(Source records)
::::

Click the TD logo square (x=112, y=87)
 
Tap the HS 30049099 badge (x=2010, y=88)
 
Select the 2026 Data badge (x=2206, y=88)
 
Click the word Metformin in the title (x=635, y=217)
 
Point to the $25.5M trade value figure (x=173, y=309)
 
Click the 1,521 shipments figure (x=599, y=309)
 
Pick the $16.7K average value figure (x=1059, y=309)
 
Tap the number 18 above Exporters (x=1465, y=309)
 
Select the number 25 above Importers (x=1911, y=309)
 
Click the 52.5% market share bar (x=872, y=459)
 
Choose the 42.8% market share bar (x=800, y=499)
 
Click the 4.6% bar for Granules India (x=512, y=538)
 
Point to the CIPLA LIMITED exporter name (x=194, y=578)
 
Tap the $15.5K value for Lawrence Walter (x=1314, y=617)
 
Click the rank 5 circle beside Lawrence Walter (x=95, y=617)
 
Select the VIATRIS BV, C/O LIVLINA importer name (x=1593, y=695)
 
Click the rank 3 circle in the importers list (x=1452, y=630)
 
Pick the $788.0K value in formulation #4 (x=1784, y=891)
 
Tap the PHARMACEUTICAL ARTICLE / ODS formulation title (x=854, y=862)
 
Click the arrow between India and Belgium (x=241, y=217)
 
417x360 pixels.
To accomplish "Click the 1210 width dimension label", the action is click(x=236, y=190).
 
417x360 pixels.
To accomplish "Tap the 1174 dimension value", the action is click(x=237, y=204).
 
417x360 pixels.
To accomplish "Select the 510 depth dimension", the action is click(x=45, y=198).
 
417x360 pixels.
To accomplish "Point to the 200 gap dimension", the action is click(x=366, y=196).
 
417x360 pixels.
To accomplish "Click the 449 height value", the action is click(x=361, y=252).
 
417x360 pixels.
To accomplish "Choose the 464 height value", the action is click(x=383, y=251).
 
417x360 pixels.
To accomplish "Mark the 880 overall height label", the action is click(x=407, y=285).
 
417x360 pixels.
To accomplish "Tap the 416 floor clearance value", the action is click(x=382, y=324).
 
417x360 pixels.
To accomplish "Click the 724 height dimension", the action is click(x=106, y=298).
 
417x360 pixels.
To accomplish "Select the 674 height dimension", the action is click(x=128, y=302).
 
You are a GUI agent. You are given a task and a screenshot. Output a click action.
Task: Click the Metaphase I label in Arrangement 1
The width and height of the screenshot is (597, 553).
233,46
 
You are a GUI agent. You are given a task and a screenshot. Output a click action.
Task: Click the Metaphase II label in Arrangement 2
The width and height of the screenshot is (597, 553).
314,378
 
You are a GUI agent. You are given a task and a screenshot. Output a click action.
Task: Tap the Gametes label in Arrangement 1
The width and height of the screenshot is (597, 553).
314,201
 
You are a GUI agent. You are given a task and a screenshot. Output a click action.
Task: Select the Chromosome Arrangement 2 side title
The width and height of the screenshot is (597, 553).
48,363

::::

## Stated task
State how many lines in the listing contain the word "share". Give only the number.

## Solution below
2